Albuquerque, like many cities, is looking at bus rapid transit as a cost-effective way to improve mobility and create a more walkable city. Its BRT plan calls for frequent service on a center-running bus lane along Central Avenue, the city's busiest bus route, which passes through the heart of downtown.
The city has applied for funding from the Federal Transit Administration's Small Smarts program. With $80 million in federal funds matched by $20 million in local funds, service could begin in 2017.
But the local conversation about the project has been hijacked by outside groups with an anti-transit agenda. The most outspoken critics are a couple of men with financial ties to -- are you ready? -- the Koch brothers, fitting a pattern recently seen in Nashville, Boston, and a lot of other places.
The first is Paul Gessing from the Rio Grande Foundation, the group leading organized opposition to the project.
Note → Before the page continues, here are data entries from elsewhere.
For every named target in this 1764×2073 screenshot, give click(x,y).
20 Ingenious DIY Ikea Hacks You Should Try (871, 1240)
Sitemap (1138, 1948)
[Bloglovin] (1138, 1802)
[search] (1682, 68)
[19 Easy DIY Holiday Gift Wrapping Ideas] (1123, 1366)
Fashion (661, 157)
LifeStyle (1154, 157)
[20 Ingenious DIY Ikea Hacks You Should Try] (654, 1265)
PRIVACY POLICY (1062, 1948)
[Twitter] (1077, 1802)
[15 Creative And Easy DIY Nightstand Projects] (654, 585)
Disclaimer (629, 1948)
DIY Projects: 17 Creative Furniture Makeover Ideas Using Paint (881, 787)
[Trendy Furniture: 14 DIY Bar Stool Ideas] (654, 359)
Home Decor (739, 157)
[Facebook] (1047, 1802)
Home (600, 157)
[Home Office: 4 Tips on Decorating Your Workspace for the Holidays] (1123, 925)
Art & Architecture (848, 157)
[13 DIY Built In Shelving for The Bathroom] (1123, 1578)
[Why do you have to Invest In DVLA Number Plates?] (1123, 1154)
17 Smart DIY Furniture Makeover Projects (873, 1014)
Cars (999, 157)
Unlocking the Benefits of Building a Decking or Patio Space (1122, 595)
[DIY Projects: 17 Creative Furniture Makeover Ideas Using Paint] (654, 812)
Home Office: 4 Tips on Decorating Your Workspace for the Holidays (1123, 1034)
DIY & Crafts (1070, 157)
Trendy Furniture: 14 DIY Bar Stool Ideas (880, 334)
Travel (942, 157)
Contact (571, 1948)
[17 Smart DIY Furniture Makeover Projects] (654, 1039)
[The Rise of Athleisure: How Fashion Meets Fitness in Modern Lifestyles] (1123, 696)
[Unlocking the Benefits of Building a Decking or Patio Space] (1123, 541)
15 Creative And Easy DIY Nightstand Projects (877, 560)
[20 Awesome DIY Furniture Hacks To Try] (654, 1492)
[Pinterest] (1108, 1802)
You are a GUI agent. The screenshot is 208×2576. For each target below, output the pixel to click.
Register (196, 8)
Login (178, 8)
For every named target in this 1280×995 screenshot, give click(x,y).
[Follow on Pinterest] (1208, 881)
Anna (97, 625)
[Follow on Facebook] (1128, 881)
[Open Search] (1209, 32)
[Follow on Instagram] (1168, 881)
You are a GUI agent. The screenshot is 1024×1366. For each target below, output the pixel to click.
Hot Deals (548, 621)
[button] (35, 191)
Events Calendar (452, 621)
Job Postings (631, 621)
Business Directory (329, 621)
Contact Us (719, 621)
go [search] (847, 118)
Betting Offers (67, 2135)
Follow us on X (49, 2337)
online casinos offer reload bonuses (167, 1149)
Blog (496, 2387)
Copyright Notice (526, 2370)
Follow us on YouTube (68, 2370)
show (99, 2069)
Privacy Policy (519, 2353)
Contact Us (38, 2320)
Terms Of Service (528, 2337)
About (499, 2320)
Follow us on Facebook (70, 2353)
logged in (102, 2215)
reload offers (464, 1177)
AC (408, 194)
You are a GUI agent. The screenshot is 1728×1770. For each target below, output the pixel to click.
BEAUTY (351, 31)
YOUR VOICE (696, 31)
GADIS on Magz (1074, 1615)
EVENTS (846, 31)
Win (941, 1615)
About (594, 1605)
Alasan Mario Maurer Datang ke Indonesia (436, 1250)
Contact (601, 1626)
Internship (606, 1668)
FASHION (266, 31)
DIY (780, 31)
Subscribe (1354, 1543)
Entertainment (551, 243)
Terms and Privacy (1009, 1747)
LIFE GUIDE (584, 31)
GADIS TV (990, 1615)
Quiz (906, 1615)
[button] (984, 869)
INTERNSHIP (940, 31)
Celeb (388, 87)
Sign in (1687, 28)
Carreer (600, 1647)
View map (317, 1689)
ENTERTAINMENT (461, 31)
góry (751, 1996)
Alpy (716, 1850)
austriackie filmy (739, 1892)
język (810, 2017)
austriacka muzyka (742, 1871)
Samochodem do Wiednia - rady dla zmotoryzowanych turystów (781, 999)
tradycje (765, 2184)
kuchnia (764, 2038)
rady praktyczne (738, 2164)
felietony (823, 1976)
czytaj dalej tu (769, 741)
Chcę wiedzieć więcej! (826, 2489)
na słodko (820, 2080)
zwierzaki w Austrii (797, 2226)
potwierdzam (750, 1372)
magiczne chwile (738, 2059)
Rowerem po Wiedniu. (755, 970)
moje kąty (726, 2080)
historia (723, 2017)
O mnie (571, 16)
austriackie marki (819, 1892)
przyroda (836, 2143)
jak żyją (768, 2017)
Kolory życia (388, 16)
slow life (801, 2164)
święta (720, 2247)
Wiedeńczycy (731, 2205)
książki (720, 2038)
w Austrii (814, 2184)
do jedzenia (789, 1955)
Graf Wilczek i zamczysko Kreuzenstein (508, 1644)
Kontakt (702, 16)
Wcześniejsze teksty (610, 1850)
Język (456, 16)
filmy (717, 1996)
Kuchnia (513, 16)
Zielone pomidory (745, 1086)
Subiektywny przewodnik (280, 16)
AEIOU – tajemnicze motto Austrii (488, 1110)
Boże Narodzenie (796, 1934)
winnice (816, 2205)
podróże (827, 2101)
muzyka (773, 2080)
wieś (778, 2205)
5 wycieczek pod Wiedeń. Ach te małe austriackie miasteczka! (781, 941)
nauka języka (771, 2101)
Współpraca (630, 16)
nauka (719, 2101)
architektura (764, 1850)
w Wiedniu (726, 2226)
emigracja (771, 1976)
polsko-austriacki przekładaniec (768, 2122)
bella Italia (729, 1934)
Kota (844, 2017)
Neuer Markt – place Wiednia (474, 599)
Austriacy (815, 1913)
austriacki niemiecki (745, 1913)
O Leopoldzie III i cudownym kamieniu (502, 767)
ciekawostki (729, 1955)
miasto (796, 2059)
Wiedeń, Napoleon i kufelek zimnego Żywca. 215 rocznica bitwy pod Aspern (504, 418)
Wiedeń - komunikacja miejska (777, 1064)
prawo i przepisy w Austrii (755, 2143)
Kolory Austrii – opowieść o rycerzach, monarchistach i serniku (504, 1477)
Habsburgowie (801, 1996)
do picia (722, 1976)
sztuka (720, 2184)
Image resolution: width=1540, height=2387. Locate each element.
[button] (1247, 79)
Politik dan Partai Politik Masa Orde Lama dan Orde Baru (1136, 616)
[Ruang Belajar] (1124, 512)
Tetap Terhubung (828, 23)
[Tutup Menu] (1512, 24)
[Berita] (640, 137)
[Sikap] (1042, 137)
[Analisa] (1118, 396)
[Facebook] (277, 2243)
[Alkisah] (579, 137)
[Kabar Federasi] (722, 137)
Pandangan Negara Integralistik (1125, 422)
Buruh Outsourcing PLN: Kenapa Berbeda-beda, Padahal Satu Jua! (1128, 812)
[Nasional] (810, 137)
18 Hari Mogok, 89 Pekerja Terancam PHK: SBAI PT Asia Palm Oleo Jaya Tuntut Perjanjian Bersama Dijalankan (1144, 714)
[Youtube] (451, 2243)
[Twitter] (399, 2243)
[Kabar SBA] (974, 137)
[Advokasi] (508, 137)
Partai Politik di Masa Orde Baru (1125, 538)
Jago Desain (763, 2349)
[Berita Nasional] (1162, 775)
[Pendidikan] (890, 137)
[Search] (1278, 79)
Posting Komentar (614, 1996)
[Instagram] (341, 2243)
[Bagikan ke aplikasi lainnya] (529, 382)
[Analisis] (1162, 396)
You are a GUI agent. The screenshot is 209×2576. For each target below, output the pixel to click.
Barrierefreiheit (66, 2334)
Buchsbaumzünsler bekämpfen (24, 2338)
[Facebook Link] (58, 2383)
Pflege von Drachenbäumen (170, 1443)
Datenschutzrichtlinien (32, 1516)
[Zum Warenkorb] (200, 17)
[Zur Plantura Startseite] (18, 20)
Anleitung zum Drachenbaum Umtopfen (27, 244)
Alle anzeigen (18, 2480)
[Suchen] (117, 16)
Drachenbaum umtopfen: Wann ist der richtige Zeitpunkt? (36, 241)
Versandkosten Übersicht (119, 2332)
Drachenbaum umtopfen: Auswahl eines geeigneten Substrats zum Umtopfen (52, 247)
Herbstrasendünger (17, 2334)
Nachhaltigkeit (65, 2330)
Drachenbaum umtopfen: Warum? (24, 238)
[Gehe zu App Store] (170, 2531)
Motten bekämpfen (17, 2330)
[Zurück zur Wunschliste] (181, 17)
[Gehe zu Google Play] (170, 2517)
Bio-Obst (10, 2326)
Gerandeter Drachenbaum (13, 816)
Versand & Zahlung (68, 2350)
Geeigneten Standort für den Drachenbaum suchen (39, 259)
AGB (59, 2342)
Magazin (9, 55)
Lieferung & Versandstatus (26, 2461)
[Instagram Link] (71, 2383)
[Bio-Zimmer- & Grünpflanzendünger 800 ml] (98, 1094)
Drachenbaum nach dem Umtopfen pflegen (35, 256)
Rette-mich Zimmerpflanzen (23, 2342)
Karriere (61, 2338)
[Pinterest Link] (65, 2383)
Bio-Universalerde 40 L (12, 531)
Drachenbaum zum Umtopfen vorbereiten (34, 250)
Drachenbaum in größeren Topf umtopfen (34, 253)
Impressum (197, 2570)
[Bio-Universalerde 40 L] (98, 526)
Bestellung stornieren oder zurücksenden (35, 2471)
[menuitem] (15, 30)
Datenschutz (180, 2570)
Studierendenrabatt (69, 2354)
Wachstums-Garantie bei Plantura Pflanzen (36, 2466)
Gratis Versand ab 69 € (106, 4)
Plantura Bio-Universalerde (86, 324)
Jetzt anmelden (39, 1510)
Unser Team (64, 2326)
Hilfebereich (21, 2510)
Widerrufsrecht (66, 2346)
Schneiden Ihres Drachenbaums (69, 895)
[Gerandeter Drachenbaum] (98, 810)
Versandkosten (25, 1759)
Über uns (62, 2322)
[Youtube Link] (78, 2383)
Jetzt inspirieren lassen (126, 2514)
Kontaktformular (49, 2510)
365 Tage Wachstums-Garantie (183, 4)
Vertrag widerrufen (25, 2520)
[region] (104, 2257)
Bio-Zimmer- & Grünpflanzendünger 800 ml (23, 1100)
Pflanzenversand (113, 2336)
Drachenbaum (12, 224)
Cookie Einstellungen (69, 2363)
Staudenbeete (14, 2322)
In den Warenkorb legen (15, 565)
The Rio Grande Foundation is part of the State Policy Network, which the Center for Media and Democracy describes as "mini-Heritage Foundations" that are "major drivers of the right-wing, American Legislative Exchange Council (ALEC)-backed corporate agenda in state houses nationwide, with deep ties to the Koch brothers and the national right-wing network of funders."
Naturally, the Rio Grande Foundation trotted out professional transit basher Randall O'Toole -- of the Koch-backed Cato Institute -- who tweaked his anti-rail road show in this case to criticize the bus plan.